### RECORD EXTRACTS:
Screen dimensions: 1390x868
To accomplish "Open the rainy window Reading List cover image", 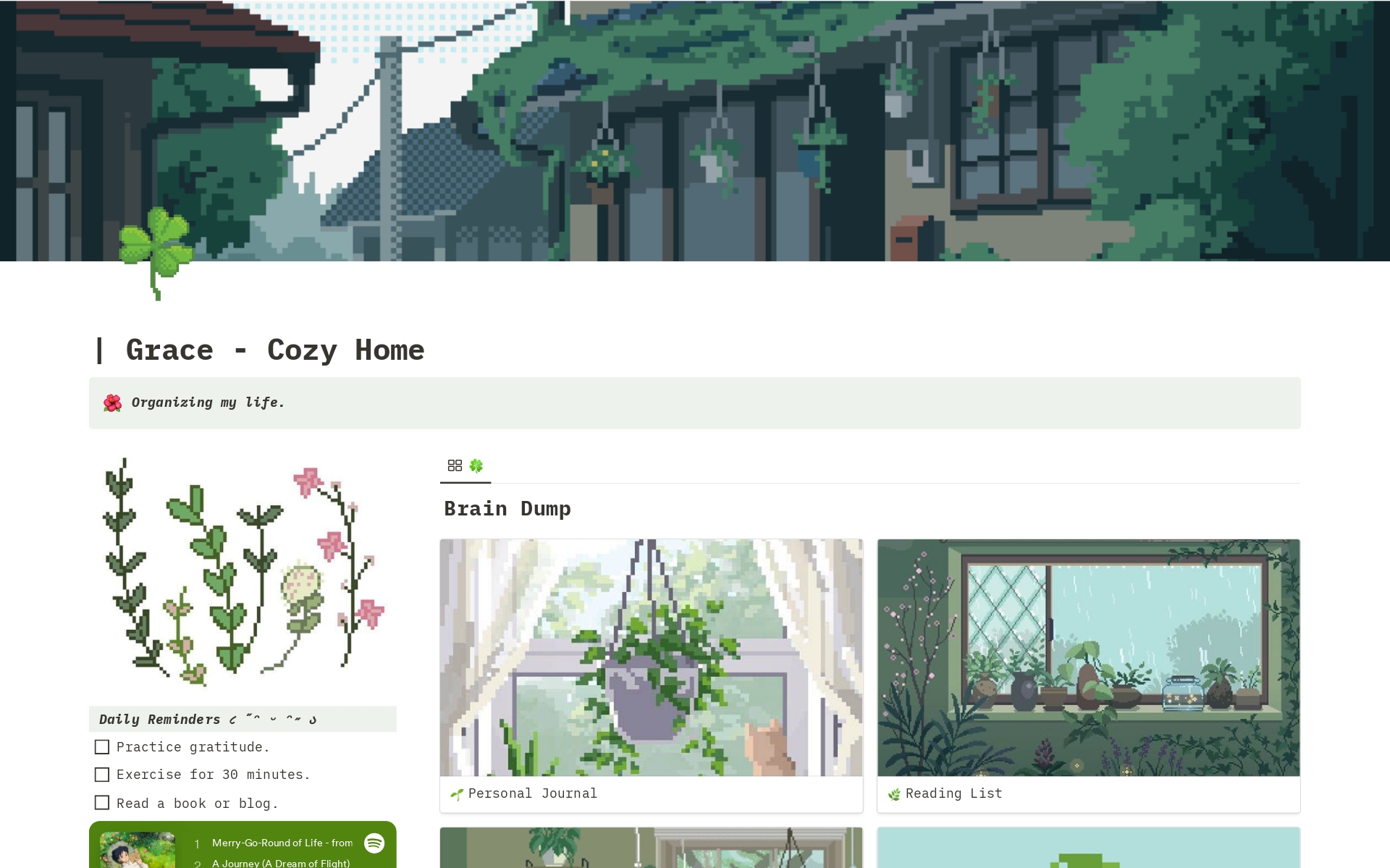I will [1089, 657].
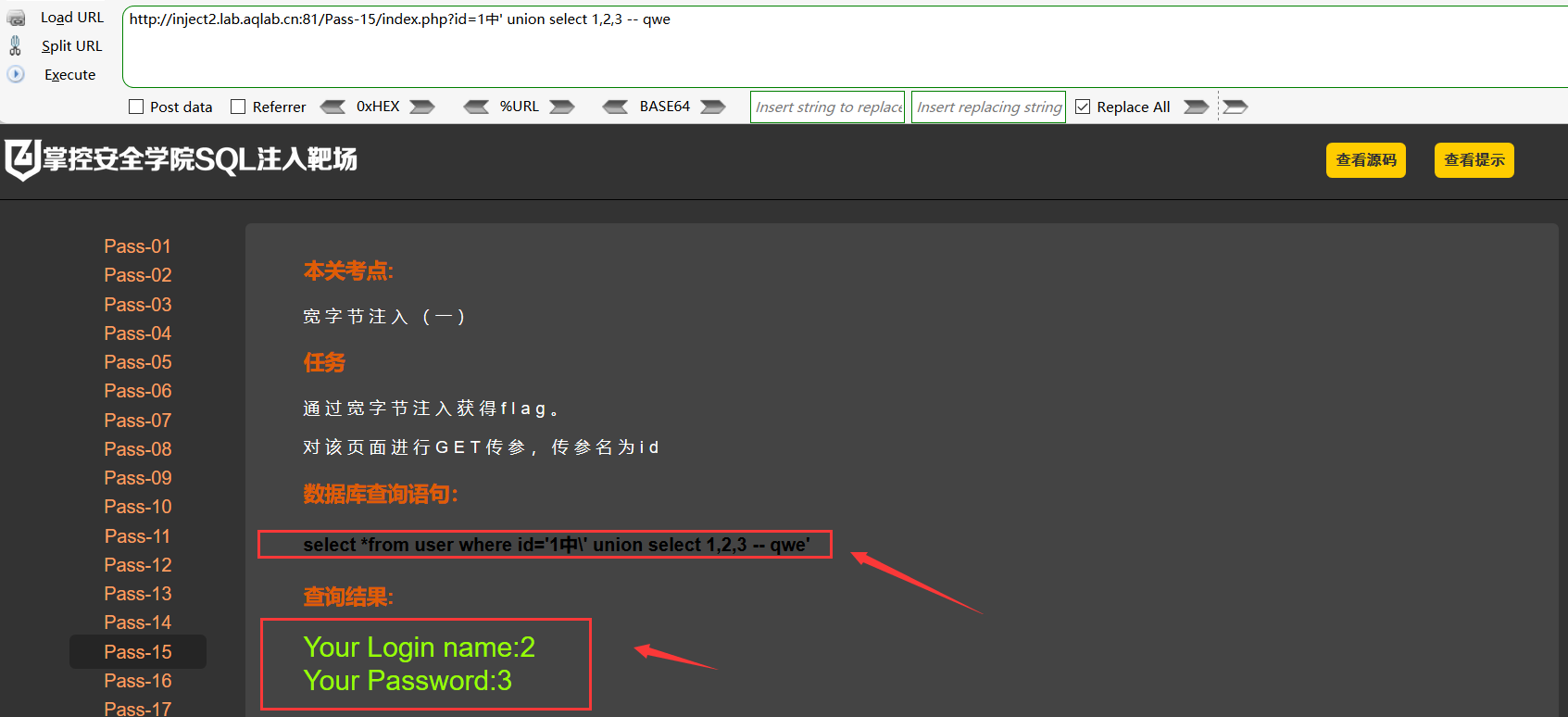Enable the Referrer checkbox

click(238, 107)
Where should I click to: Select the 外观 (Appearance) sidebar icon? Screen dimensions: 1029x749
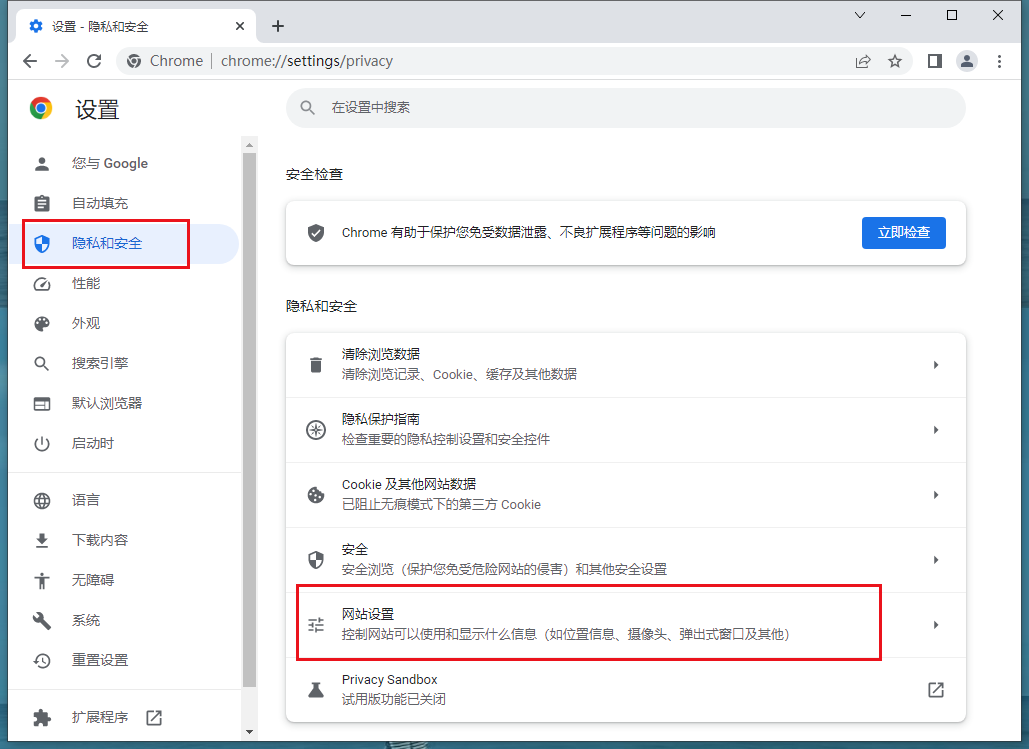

### INSTRUCTIONS FOR THE TASK:
From the records above, copy every line that includes the word "dimensions".

### ANSWER TO THIS PROBLEM:
Screen dimensions: 1390x868
Where should I click to: Select the 外观 (Appearance) sidebar icon? Screen dimensions: 1029x749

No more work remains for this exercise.